(Beginning of Records)

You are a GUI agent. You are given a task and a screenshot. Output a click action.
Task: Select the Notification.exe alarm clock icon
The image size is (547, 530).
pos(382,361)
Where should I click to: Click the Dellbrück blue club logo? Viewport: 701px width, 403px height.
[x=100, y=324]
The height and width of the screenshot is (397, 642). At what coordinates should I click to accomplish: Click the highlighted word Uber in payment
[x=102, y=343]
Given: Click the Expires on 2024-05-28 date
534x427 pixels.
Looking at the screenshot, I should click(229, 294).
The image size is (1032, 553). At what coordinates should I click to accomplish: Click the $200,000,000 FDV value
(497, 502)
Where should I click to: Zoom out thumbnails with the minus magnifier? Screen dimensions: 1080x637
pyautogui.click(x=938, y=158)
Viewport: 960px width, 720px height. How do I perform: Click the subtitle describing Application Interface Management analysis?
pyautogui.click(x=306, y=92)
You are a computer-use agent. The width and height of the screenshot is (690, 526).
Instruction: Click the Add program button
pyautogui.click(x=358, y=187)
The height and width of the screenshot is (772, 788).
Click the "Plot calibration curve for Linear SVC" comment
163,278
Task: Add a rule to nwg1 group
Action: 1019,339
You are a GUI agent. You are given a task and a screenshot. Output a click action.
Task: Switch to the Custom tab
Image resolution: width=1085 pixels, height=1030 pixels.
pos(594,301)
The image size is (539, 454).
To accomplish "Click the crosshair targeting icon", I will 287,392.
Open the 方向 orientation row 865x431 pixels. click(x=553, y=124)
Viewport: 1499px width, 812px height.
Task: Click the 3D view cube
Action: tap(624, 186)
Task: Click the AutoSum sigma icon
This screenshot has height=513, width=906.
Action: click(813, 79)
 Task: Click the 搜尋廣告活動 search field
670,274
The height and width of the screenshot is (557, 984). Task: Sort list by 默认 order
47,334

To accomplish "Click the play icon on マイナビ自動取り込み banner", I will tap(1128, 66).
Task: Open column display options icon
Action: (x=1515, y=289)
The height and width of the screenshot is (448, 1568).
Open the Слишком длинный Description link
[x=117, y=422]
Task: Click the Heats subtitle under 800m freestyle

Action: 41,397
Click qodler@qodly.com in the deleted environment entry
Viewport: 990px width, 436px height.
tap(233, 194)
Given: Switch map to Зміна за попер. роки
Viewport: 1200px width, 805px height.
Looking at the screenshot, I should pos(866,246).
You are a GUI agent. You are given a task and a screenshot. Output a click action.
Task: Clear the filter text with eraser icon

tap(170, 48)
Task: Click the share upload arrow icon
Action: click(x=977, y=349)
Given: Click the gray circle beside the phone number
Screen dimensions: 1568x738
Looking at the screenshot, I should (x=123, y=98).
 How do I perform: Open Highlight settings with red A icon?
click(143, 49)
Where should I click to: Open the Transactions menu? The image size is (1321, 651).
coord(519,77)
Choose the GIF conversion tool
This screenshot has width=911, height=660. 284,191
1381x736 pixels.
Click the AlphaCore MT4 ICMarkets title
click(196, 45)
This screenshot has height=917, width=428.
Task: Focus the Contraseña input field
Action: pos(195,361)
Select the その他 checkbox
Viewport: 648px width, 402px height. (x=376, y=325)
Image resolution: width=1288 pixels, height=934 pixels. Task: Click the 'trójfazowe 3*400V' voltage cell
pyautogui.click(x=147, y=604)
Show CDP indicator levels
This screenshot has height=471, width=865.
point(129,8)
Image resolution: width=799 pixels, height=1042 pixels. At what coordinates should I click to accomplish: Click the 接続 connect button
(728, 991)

(End of Records)

- _Description of the task_:
Reply by returning the full set of records above exactly.

- _Solution for this task_:
You are a GUI agent. You are given a task and a screenshot. Output a click action.
Task: Select the Notification.exe alarm clock icon
The image size is (547, 530).
pos(382,361)
Where should I click to: Click the Dellbrück blue club logo? Viewport: 701px width, 403px height.
[x=100, y=324]
The height and width of the screenshot is (397, 642). At what coordinates should I click to accomplish: Click the highlighted word Uber in payment
[x=102, y=343]
Given: Click the Expires on 2024-05-28 date
534x427 pixels.
Looking at the screenshot, I should click(229, 294).
The image size is (1032, 553). At what coordinates should I click to accomplish: Click the $200,000,000 FDV value
(497, 502)
Where should I click to: Zoom out thumbnails with the minus magnifier? Screen dimensions: 1080x637
pyautogui.click(x=938, y=158)
Viewport: 960px width, 720px height. How do I perform: Click the subtitle describing Application Interface Management analysis?
pyautogui.click(x=306, y=92)
You are a computer-use agent. The width and height of the screenshot is (690, 526).
Instruction: Click the Add program button
pyautogui.click(x=358, y=187)
The height and width of the screenshot is (772, 788).
Click the "Plot calibration curve for Linear SVC" comment
163,278
Task: Add a rule to nwg1 group
Action: 1019,339
You are a GUI agent. You are given a task and a screenshot. Output a click action.
Task: Switch to the Custom tab
Image resolution: width=1085 pixels, height=1030 pixels.
pos(594,301)
The image size is (539, 454).
To accomplish "Click the crosshair targeting icon", I will 287,392.
Open the 方向 orientation row 865x431 pixels. click(x=553, y=124)
Viewport: 1499px width, 812px height.
Task: Click the 3D view cube
Action: tap(624, 186)
Task: Click the AutoSum sigma icon
This screenshot has height=513, width=906.
Action: click(813, 79)
 Task: Click the 搜尋廣告活動 search field
670,274
The height and width of the screenshot is (557, 984). Task: Sort list by 默认 order
47,334

To accomplish "Click the play icon on マイナビ自動取り込み banner", I will tap(1128, 66).
Task: Open column display options icon
Action: (x=1515, y=289)
The height and width of the screenshot is (448, 1568).
Open the Слишком длинный Description link
[x=117, y=422]
Task: Click the Heats subtitle under 800m freestyle

Action: 41,397
Click qodler@qodly.com in the deleted environment entry
Viewport: 990px width, 436px height.
tap(233, 194)
Given: Switch map to Зміна за попер. роки
Viewport: 1200px width, 805px height.
Looking at the screenshot, I should pos(866,246).
You are a GUI agent. You are given a task and a screenshot. Output a click action.
Task: Clear the filter text with eraser icon

tap(170, 48)
Task: Click the share upload arrow icon
Action: click(x=977, y=349)
Given: Click the gray circle beside the phone number
Screen dimensions: 1568x738
Looking at the screenshot, I should (x=123, y=98).
 How do I perform: Open Highlight settings with red A icon?
click(143, 49)
Where should I click to: Open the Transactions menu? The image size is (1321, 651).
coord(519,77)
Choose the GIF conversion tool
This screenshot has width=911, height=660. 284,191
1381x736 pixels.
Click the AlphaCore MT4 ICMarkets title
click(196, 45)
This screenshot has height=917, width=428.
Task: Focus the Contraseña input field
Action: pos(195,361)
Select the その他 checkbox
Viewport: 648px width, 402px height. (x=376, y=325)
Image resolution: width=1288 pixels, height=934 pixels. Task: Click the 'trójfazowe 3*400V' voltage cell
pyautogui.click(x=147, y=604)
Show CDP indicator levels
This screenshot has height=471, width=865.
point(129,8)
Image resolution: width=799 pixels, height=1042 pixels. At what coordinates should I click to accomplish: Click the 接続 connect button
(728, 991)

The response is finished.